_Short problem:_
Convert the items from the start through the line containing "Action: point(474,255)" into a JSON list of strings with one string per line, leaving out any blank lines.

[Stored entries]

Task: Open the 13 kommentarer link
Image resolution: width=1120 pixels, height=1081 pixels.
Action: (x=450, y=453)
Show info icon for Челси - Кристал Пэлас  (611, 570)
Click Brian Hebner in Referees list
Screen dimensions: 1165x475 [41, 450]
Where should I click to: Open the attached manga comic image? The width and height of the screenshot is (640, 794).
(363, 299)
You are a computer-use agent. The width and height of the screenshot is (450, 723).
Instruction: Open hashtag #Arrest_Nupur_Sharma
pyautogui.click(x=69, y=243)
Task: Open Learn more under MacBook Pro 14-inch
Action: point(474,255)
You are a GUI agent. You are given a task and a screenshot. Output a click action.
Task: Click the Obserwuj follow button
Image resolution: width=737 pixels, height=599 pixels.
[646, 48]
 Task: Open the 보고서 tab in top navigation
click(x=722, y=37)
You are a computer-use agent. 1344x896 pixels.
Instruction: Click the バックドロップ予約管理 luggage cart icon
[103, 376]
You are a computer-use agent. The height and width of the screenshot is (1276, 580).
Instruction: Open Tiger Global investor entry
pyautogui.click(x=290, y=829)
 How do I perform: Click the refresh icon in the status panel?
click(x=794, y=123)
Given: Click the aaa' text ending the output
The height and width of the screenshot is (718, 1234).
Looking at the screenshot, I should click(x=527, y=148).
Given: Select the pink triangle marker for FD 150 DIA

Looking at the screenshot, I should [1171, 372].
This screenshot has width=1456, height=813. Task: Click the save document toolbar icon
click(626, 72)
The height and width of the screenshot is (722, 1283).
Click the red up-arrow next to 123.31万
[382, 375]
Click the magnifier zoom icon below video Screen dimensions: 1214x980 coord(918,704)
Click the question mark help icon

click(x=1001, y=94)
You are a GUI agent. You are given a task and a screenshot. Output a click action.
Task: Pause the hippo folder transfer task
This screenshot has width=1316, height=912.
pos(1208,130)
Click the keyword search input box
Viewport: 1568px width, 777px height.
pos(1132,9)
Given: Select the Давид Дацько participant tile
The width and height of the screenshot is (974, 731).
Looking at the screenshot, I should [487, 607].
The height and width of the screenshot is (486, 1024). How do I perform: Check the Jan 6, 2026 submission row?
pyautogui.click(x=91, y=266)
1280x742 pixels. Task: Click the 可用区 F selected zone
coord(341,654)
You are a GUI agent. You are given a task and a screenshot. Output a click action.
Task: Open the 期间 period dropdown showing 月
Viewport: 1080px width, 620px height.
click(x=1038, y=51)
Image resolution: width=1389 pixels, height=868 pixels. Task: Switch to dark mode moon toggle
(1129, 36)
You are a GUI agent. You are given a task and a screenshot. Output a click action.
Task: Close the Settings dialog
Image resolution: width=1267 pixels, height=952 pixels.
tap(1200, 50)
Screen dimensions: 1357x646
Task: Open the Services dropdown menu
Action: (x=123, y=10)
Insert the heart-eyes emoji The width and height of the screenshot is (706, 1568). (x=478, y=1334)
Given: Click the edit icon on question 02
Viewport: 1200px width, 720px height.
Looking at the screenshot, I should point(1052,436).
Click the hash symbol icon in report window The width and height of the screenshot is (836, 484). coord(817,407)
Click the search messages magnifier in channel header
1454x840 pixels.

_Exercise solution:_
[
  "Task: Open the 13 kommentarer link",
  "Image resolution: width=1120 pixels, height=1081 pixels.",
  "Action: (x=450, y=453)",
  "Show info icon for Челси - Кристал Пэлас  (611, 570)",
  "Click Brian Hebner in Referees list",
  "Screen dimensions: 1165x475 [41, 450]",
  "Where should I click to: Open the attached manga comic image? The width and height of the screenshot is (640, 794).",
  "(363, 299)",
  "You are a computer-use agent. The width and height of the screenshot is (450, 723).",
  "Instruction: Open hashtag #Arrest_Nupur_Sharma",
  "pyautogui.click(x=69, y=243)",
  "Task: Open Learn more under MacBook Pro 14-inch",
  "Action: point(474,255)"
]